• _Instructions for the task_
Your answer must be the full set of entries, reproduced exactly.

• _Data supplied_
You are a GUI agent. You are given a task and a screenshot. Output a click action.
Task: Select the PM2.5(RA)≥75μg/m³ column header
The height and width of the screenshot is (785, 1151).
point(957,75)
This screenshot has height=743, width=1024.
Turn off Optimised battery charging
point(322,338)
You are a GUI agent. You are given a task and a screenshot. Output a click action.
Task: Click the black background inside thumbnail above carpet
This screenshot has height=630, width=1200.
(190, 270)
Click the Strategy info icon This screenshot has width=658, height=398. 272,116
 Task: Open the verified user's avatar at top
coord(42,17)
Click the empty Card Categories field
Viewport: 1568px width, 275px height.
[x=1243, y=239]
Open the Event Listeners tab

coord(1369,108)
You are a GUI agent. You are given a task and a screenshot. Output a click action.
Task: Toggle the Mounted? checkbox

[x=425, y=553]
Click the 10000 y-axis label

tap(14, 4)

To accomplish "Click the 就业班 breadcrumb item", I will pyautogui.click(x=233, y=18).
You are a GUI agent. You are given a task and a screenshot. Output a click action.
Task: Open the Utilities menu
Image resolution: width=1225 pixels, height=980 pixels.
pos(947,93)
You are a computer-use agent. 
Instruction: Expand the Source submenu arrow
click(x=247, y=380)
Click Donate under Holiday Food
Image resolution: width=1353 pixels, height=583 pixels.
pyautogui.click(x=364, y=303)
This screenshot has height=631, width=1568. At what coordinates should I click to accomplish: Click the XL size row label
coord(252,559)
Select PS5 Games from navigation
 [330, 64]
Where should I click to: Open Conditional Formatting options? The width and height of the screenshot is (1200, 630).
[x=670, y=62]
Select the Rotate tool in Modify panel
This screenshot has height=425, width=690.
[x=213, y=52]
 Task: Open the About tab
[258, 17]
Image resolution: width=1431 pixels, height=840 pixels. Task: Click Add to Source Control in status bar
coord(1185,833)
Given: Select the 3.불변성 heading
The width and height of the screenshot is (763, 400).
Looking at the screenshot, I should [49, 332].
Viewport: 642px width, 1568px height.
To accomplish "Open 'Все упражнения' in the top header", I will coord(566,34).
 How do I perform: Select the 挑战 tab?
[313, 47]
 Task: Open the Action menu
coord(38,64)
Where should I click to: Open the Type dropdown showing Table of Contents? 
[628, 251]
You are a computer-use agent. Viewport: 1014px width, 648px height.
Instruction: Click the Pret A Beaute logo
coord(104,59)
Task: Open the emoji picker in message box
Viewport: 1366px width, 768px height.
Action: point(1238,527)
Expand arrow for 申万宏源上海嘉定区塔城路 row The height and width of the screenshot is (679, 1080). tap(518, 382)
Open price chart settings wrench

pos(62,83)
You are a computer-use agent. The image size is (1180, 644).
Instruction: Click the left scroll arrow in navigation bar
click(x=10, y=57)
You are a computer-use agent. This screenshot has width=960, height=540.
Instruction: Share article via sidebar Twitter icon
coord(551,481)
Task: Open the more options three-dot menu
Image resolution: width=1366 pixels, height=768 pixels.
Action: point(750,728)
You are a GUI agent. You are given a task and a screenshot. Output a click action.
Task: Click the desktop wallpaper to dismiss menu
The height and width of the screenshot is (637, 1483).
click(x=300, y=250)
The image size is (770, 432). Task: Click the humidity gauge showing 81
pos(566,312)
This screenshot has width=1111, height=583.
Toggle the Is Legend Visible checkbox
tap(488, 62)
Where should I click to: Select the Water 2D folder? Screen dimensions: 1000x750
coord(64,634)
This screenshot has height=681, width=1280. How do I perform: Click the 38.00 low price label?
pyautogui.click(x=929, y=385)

• _Output below_
You are a GUI agent. You are given a task and a screenshot. Output a click action.
Task: Select the PM2.5(RA)≥75μg/m³ column header
The height and width of the screenshot is (785, 1151).
point(957,75)
This screenshot has height=743, width=1024.
Turn off Optimised battery charging
point(322,338)
You are a GUI agent. You are given a task and a screenshot. Output a click action.
Task: Click the black background inside thumbnail above carpet
This screenshot has height=630, width=1200.
(190, 270)
Click the Strategy info icon This screenshot has width=658, height=398. 272,116
 Task: Open the verified user's avatar at top
coord(42,17)
Click the empty Card Categories field
Viewport: 1568px width, 275px height.
[x=1243, y=239]
Open the Event Listeners tab

coord(1369,108)
You are a GUI agent. You are given a task and a screenshot. Output a click action.
Task: Toggle the Mounted? checkbox

[x=425, y=553]
Click the 10000 y-axis label

tap(14, 4)

To accomplish "Click the 就业班 breadcrumb item", I will pyautogui.click(x=233, y=18).
You are a GUI agent. You are given a task and a screenshot. Output a click action.
Task: Open the Utilities menu
Image resolution: width=1225 pixels, height=980 pixels.
pos(947,93)
You are a computer-use agent. 
Instruction: Expand the Source submenu arrow
click(x=247, y=380)
Click Donate under Holiday Food
Image resolution: width=1353 pixels, height=583 pixels.
pyautogui.click(x=364, y=303)
This screenshot has height=631, width=1568. At what coordinates should I click to accomplish: Click the XL size row label
coord(252,559)
Select PS5 Games from navigation
 [330, 64]
Where should I click to: Open Conditional Formatting options? The width and height of the screenshot is (1200, 630).
[x=670, y=62]
Select the Rotate tool in Modify panel
This screenshot has height=425, width=690.
[x=213, y=52]
 Task: Open the About tab
[258, 17]
Image resolution: width=1431 pixels, height=840 pixels. Task: Click Add to Source Control in status bar
coord(1185,833)
Given: Select the 3.불변성 heading
The width and height of the screenshot is (763, 400).
Looking at the screenshot, I should [49, 332].
Viewport: 642px width, 1568px height.
To accomplish "Open 'Все упражнения' in the top header", I will coord(566,34).
 How do I perform: Select the 挑战 tab?
[313, 47]
 Task: Open the Action menu
coord(38,64)
Where should I click to: Open the Type dropdown showing Table of Contents? 
[628, 251]
You are a computer-use agent. Viewport: 1014px width, 648px height.
Instruction: Click the Pret A Beaute logo
coord(104,59)
Task: Open the emoji picker in message box
Viewport: 1366px width, 768px height.
Action: point(1238,527)
Expand arrow for 申万宏源上海嘉定区塔城路 row The height and width of the screenshot is (679, 1080). tap(518, 382)
Open price chart settings wrench

pos(62,83)
You are a computer-use agent. The image size is (1180, 644).
Instruction: Click the left scroll arrow in navigation bar
click(x=10, y=57)
You are a computer-use agent. This screenshot has width=960, height=540.
Instruction: Share article via sidebar Twitter icon
coord(551,481)
Task: Open the more options three-dot menu
Image resolution: width=1366 pixels, height=768 pixels.
Action: point(750,728)
You are a GUI agent. You are given a task and a screenshot. Output a click action.
Task: Click the desktop wallpaper to dismiss menu
The height and width of the screenshot is (637, 1483).
click(x=300, y=250)
The image size is (770, 432). Task: Click the humidity gauge showing 81
pos(566,312)
This screenshot has width=1111, height=583.
Toggle the Is Legend Visible checkbox
tap(488, 62)
Where should I click to: Select the Water 2D folder? Screen dimensions: 1000x750
coord(64,634)
This screenshot has height=681, width=1280. How do I perform: Click the 38.00 low price label?
pyautogui.click(x=929, y=385)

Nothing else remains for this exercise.